Alternative to JupyterHub
If your primary goal is to have a centralized solution for working with Jupyter Notebooks, CoCalc may be a great alternative to hosting your own instance of JupyterHub!
Let’s take a closer look at how these services compare to each other and what will you gain (and lose) by going with CoCalc.
Key Features of JupyterHub
These are copied from https://jupyter.org/hub
Customizable - JupyterHub can be used to serve a variety of environments. It supports dozens of kernels with the Jupyter server, and can be used to serve a variety of user interfaces including the Jupyter Notebook, JupyterLab, RStudio, nteract, and more.
Flexible - JupyterHub can be configured with authentication in order to provide access to a subset of users. Authentication is pluggable, supporting a number of authentication protocols (such as OAuth and GitHub).
Scalable - JupyterHub is container-friendly, and can be deployed with modern-day container technology. It also runs on Kubernetes, and can run with up to tens of thousands of users.
Portable - JupyterHub is entirely open-source and designed to be run on a variety of infrastructure. This includes commercial cloud providers, virtual machines, or even your own laptop hardware.
Portability
Note that JupyterHub is “just a software project”, i.e. in order to make use of it and benefit from the above features, you do need to own appropriate hardware or setup a suitable environment with some cloud provider. You also need to have sufficient technical expertise and time to do this or hire someone else to do it for you. Exact time and money requirements depend a lot on the situation, but tend to be quite noticeable. There are companies that are happy to sell you their JupyterHub support services.
CoCalc also can be deployed in a variety of ways as a standalone instance just for you or your organization. The main difference with JupyterHub is that CoCalc is NOT a fully open-source project, we use Microsoft Reference Source License. You can look at the source code, but you cannot run an instance yourself without getting permission from us. Third party companies also cannot provide support without having a suitable arrangement with us. We are happy to discuss your needs if an OnPrem installation suits your case. We already have a number of customers using this setup!

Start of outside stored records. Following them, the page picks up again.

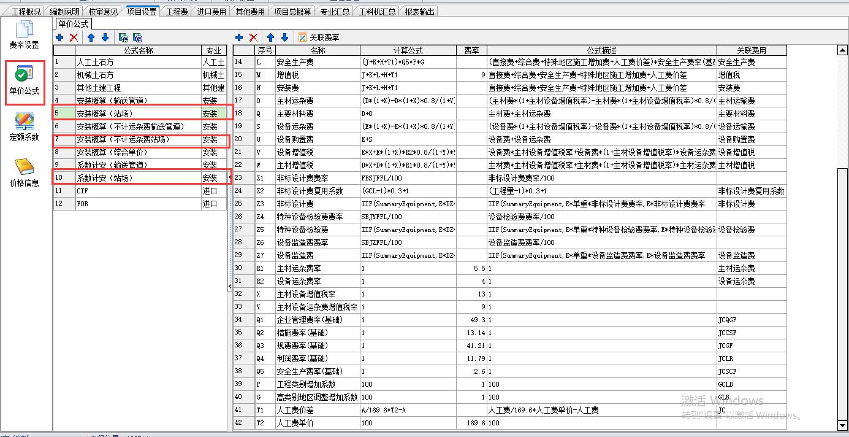Move selected formula up in the left list
The image size is (849, 437).
click(x=91, y=37)
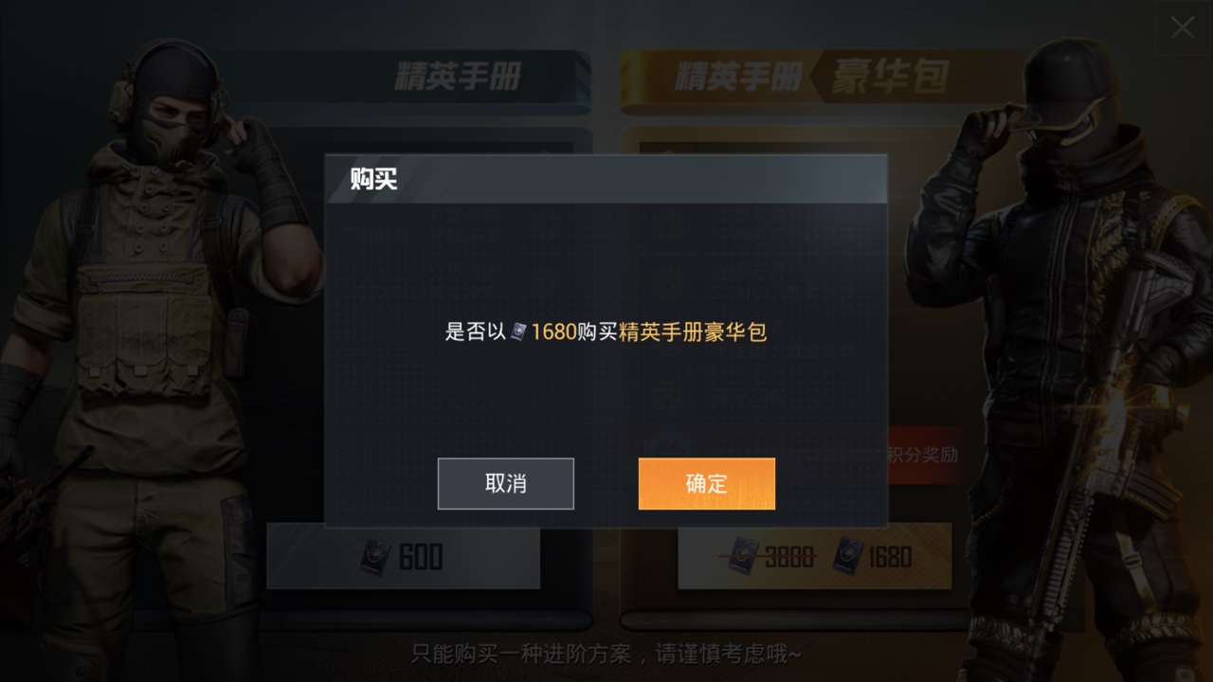The image size is (1213, 682).
Task: Close the screen with the top-right X
Action: [x=1183, y=27]
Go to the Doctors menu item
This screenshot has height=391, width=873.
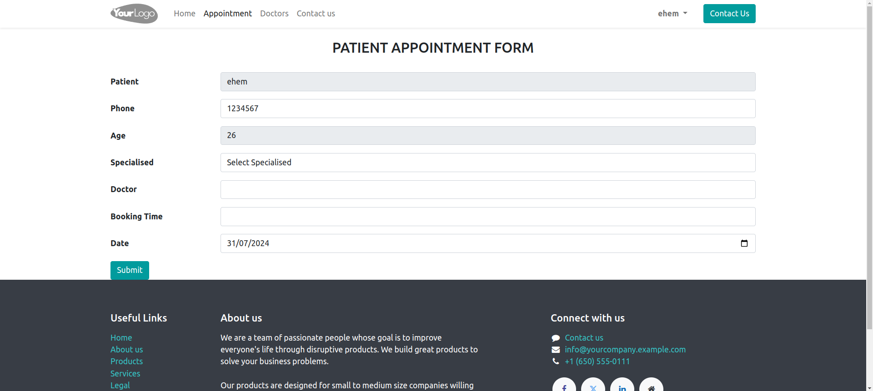pos(274,14)
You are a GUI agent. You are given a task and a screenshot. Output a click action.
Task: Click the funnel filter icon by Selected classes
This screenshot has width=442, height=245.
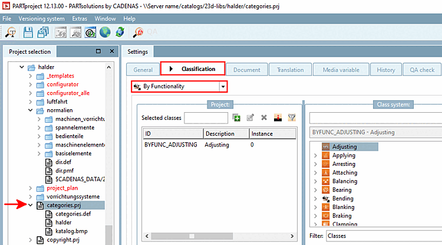pos(292,117)

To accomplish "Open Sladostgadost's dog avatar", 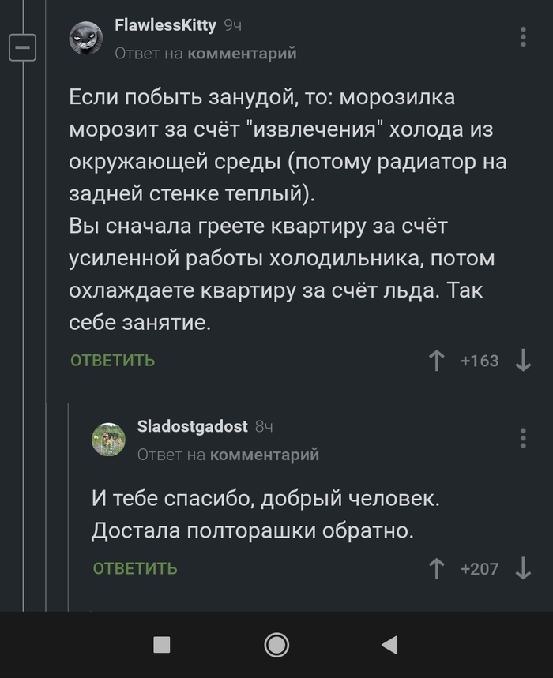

In many cases, however, it makes sense to directly use our hosted service - a fully configured and actively managed cluster which you can use, easily increasing or decreasing the computational power available to you, including vast CPU and GPU resources.
Flexibility
Similar to JupyterHub, CoCalc can work with multiple Jupyter kernels. Many of them are preconfigured and you can add more, both in the hosted and OnPrem installations. CoCalc allows you to easily run JupyterLab, Visual Studio Code Server, or R IDE on any of the servers in your project, so you can use the same familiar interfaces, if you choose so. However, CoCalc also gives you its own interface to work with Jupyter notebooks, and it does have a number of advantages:
Server-side notebook state - When you close your browser (or it crashes, or your laptop goes to sleep) new output is accumulated and saved, waiting for you to resume your work.
IPyWidgets support - Our support is the best and most complete one that we are aware off. Collaborators see the same state of all widgets, since it is synchronized with the server.
Full real-time collaboration - Edit the same file simultaneously with your collaborators, see their cursors, use the side chat, and video chat.
AI Assistant - Choose your favourite LLM to help you generate, fix, and improve code, translate between programming languages, and more.
TimeTravel - Our unique automatic version control and backup system complements
git
.
Of course, apart from Jupyter Notebooks, CoCalc supports many other document types, including LaTeX documents, Linux terminals, Markdown, Chatrooms, Courses, etc.
CoCalc does not have plugins that extend its functionality, instead everything is included right away. In this sense you may consider JupyterHub to be more flexible/tunable, but it conveniently brings us to the next point.
Reliability
CoCalc functionality is continuously tested as a single unit in our production environment. Occasionally, there are bugs and regressions which we try to address as soon as possible. You may not even become aware of the problem because of our continuous monitoring of the service and other users reporting problems as well.
With JupyterHub, on the other hand, our experience has shown that a user may attempt to install an innocuously looking plugin (jupyterlab-git
to be specific) to discover that not only it does not work, but the whole environment becomes unusable and requires admin intervention to be fixed.